Les États-Unis sous Donald Trump | Lou Reed : Ne soyez pas méchant
Avant que Lou Reed ne devienne célèbre avec le Velvet Underground, il étudia l'anglais à l'Université de Syracuse, dans l'État de New York, au début des années 1960. Le poète Delmore Schwartz y enseignait l'écriture créative. Reed le considérait comme « la personne la plus intelligente, la plus drôle et la plus triste » qu'il ait jamais rencontrée. Schwartz devint son professeur et son ami, même s'il n'était plus en pleine forme. Épuisé par l'alcool, les médicaments et des crises de santé mentale, il mourut en 1966, au moment même où le Velvet gagnait en popularité en jouant aux légendaires soirées multimédias d'Andy Warhol.
Une période mouvementée commença pour Lou Reed. Chanteur, guitariste et compositeur, il était membre d'un groupe qui vendait à peine des disques, mais qui fut plus tard considéré comme l'un des groupes les plus importants de tous les temps. Il déclarait qu'ils faisaient la même chose que les figures littéraires William S. Burroughs, Hubert Selby, Allen Ginsberg et Raymond Chandler : « mais avec de la guitare et de la batterie ». Après la disparition des Velvets, la presse musicale accueillit les albums solo de Reed avec un mélange d'exaltation et de désespoir.
Avec son deuxième album, « Transformer », produit par David Bowie, il remporta un succès retentissant en 1972 ; ses chansons sont encore jouées aujourd'hui (« Walk on the Wild Side », « Perfect Day » et « Satellite of Love »). Avec les disques qu'il enregistra ensuite, il fut considéré, au mieux, comme un héros du mauvais goût, tandis que son style de vie rappelait celui de feu Delmore Schwartz. Mais, à la surprise générale, sortit l'album « Blue Mask » en 1982, dont la pochette ressemblait à un négatif de « Transformer ». Enregistré avec un petit groupe compétent, ce fut un chef-d'œuvre d'un artiste qui avait choisi de ne pas s'autodétruire : la musique comme une littérature rock'n'roll sur la peur, l'alcool, la violence, les névroses et Delmore Schwartz.

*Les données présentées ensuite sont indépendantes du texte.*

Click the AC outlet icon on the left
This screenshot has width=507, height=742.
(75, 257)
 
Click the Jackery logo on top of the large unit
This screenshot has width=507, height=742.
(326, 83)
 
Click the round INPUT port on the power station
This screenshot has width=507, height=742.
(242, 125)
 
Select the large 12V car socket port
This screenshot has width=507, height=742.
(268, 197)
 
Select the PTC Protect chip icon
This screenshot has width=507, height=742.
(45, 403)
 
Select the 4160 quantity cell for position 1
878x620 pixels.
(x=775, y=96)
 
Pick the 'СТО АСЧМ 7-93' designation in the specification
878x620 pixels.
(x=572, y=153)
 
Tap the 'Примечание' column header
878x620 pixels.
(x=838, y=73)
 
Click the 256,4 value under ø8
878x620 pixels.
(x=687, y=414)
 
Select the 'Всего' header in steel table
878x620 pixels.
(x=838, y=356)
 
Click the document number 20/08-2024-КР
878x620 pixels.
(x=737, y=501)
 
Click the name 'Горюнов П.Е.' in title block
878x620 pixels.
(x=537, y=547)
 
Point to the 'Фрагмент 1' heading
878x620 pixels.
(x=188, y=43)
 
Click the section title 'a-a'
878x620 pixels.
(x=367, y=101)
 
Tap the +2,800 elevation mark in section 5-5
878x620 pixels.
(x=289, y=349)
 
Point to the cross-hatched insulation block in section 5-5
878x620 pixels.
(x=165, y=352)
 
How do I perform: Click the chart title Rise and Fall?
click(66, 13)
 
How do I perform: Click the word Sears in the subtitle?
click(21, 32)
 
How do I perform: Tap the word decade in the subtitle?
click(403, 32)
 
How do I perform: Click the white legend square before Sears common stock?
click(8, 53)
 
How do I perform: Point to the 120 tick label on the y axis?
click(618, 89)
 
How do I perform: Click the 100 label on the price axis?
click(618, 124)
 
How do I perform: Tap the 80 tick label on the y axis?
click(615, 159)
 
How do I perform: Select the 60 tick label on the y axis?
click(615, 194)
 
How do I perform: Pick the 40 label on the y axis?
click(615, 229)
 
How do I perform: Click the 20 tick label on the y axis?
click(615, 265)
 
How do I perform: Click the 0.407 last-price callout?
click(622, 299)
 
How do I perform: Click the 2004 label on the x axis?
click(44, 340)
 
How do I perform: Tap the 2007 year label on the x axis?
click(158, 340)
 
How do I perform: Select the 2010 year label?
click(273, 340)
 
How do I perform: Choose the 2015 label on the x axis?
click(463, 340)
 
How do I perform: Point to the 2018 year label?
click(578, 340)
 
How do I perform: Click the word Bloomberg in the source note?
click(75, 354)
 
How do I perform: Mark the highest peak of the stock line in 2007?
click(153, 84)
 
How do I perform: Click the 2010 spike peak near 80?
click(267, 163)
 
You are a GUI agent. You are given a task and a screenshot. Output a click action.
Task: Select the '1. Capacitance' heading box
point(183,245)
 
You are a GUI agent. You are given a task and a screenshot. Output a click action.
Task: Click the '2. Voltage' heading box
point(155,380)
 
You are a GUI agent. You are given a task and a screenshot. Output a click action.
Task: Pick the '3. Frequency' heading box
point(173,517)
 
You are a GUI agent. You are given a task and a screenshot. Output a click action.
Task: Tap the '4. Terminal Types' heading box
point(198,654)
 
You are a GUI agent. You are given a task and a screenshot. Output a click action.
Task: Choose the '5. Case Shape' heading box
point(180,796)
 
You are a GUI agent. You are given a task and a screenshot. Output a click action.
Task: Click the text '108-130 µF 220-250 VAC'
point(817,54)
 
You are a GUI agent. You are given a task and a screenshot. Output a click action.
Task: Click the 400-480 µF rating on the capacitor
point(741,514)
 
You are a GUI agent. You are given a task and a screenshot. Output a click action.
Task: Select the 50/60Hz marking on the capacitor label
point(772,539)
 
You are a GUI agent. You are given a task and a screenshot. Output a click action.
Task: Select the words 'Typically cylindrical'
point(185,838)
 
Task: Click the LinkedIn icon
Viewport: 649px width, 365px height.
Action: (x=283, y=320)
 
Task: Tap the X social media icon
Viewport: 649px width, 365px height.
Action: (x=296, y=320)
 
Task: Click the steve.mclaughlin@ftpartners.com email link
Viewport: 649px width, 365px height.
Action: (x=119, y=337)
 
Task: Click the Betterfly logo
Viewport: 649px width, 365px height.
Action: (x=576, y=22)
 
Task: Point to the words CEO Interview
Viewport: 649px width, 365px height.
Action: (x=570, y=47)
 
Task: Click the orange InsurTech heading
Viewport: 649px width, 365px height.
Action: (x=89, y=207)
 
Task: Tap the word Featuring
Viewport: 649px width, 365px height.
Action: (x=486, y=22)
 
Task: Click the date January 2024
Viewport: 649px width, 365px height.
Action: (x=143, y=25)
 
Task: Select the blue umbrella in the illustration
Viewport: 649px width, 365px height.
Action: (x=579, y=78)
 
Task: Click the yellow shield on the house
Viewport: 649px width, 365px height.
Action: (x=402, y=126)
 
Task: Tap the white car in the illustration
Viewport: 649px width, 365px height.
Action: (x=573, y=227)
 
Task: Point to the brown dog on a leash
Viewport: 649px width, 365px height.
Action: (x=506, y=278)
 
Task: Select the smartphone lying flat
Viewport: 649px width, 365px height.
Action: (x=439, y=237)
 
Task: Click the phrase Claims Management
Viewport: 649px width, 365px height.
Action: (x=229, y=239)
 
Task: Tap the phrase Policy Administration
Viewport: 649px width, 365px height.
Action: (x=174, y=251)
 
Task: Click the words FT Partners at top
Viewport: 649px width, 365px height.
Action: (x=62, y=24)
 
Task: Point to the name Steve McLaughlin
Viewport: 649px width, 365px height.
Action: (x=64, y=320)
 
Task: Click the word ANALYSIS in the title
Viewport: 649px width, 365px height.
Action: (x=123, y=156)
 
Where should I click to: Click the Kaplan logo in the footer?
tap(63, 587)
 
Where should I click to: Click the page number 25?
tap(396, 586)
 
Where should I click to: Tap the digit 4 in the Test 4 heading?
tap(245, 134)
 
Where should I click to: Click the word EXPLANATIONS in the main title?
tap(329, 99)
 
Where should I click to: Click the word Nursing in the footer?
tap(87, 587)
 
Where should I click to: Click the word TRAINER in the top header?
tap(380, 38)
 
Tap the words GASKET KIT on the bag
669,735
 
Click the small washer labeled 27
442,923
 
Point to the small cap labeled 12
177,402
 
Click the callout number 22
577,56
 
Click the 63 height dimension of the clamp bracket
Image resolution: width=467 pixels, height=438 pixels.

À cette époque, la construction de la « Trump Tower » à New York touchait à sa fin. Haute de 204 mètres, elle était le premier projet mégalomane du futur président et fut inaugurée en 1983. Jusque-là, Donald Trump avait surtout fait parler de lui grâce à sa flamboyante première épouse, Ivana Trump ; lui-même était trop ennuyeux, même s'il prétendait toujours le contraire. À l'inverse, Reed déclare dans « Blue Mask » : « Je suis un homme ordinaire qui essaie de garder les pieds sur terre. »
Tous deux étaient New-Yorkais. Reed avait 39 ans à l'époque, soit trois ans de plus que Trump, qui organisa dès lors toutes sortes d'événements pour au moins se faire une marque : spectacles de catch, concours de beauté, télé-réalité, etc. Son désir de devenir président n'était en réalité qu'un argument marketing.
Sur « Blue Mask », il y a une chanson dans laquelle Reed rêve d'être président des États-Unis : « J'ai rêvé de mettre fin à l'ignorance, à la stupidité et à la haine (…) J'ai rêvé d'être incorruptible et juste envers tous. J'ai rêvé de ne pas être grossier, méchant ou criminel. » Par-dessus tout, il rêve de pouvoir oublier le jour de la mort de John Kennedy. Quelles que soient ses opinions politiques, son assassinat, le 21 novembre 1963, a marqué le pays, tout comme le 11 septembre plus tard. Les Américains plus âgés se demandaient : « Où étiez-vous quand Kennedy est mort ? »
Dans la chanson « The Day John Kennedy Died », Reed décrit son expérience de ce jour : dans un bar, un match de football était diffusé à la télévision, puis l'écran est devenu noir et un présentateur a annoncé que, selon des informations non confirmées, le président avait été abattu – « il était peut-être mourant ou déjà mort. » Puis plus personne ne parlait dans le bar, et Lou Reed s'est précipité dans la rue, « où les gens étaient partout, parlant de ce qu'ils avaient dit à la télévision. »
Lou Reed chante cette chanson avec une tristesse et une fragilité si profondes qu'elle donne envie de pleurer. La première nouvelle publiée par Delmore Schwartz en 1938 s'intitulait « Dans les rêves naissent les responsabilités ». Dans « Le jour où John Kennedy est mort », Reed chante : « J'ai rêvé que j'étais jeune et intelligent et que ce ne serait pas une perte de temps / J'ai rêvé que la vie et l'humanité avaient un sens. » C'est l'antithèse de Donald Trump, un message secret de 1982.